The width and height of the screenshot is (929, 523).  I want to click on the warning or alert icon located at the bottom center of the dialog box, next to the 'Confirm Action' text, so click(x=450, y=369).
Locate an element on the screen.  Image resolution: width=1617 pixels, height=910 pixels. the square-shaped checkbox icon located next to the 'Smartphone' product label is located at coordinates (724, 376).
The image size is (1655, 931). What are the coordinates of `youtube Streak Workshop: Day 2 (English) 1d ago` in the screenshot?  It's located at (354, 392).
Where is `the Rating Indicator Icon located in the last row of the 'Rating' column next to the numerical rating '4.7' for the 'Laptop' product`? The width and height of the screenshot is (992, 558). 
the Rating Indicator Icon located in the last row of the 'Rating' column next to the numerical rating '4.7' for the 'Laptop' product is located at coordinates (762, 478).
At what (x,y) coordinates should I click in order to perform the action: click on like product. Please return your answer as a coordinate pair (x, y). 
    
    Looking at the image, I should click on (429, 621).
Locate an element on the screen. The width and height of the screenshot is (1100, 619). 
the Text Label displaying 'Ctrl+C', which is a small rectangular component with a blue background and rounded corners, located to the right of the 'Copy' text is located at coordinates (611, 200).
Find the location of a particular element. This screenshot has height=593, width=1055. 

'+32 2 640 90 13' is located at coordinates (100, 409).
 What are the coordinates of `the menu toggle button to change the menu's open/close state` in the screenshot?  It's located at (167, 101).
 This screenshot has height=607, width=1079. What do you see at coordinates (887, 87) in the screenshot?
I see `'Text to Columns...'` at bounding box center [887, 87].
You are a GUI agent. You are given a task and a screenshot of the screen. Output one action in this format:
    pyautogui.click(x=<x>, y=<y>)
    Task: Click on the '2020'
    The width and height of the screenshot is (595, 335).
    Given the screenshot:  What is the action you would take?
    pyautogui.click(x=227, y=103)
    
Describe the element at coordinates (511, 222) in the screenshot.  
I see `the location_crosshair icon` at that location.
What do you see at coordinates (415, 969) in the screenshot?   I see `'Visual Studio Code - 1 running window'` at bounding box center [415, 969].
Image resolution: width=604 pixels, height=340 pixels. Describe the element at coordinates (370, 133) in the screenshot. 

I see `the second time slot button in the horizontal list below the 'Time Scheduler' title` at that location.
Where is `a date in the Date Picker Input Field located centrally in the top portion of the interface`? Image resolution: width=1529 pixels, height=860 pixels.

☆ ☆ ☆ ☆ ☆

Copy out all of the material above word for word, with nothing changed.

■ Output below:
The width and height of the screenshot is (929, 523).  I want to click on the warning or alert icon located at the bottom center of the dialog box, next to the 'Confirm Action' text, so click(x=450, y=369).
Locate an element on the screen.  Image resolution: width=1617 pixels, height=910 pixels. the square-shaped checkbox icon located next to the 'Smartphone' product label is located at coordinates (724, 376).
The image size is (1655, 931). What are the coordinates of `youtube Streak Workshop: Day 2 (English) 1d ago` in the screenshot?  It's located at (354, 392).
Where is `the Rating Indicator Icon located in the last row of the 'Rating' column next to the numerical rating '4.7' for the 'Laptop' product`? The width and height of the screenshot is (992, 558). 
the Rating Indicator Icon located in the last row of the 'Rating' column next to the numerical rating '4.7' for the 'Laptop' product is located at coordinates (762, 478).
At what (x,y) coordinates should I click in order to perform the action: click on like product. Please return your answer as a coordinate pair (x, y). 
    
    Looking at the image, I should click on (429, 621).
Locate an element on the screen. The width and height of the screenshot is (1100, 619). 
the Text Label displaying 'Ctrl+C', which is a small rectangular component with a blue background and rounded corners, located to the right of the 'Copy' text is located at coordinates (611, 200).
Find the location of a particular element. This screenshot has height=593, width=1055. 

'+32 2 640 90 13' is located at coordinates (100, 409).
 What are the coordinates of `the menu toggle button to change the menu's open/close state` in the screenshot?  It's located at (167, 101).
 This screenshot has height=607, width=1079. What do you see at coordinates (887, 87) in the screenshot?
I see `'Text to Columns...'` at bounding box center [887, 87].
You are a GUI agent. You are given a task and a screenshot of the screen. Output one action in this format:
    pyautogui.click(x=<x>, y=<y>)
    Task: Click on the '2020'
    The width and height of the screenshot is (595, 335).
    Given the screenshot:  What is the action you would take?
    pyautogui.click(x=227, y=103)
    
Describe the element at coordinates (511, 222) in the screenshot.  
I see `the location_crosshair icon` at that location.
What do you see at coordinates (415, 969) in the screenshot?   I see `'Visual Studio Code - 1 running window'` at bounding box center [415, 969].
Image resolution: width=604 pixels, height=340 pixels. Describe the element at coordinates (370, 133) in the screenshot. 

I see `the second time slot button in the horizontal list below the 'Time Scheduler' title` at that location.
Where is `a date in the Date Picker Input Field located centrally in the top portion of the interface`? Image resolution: width=1529 pixels, height=860 pixels.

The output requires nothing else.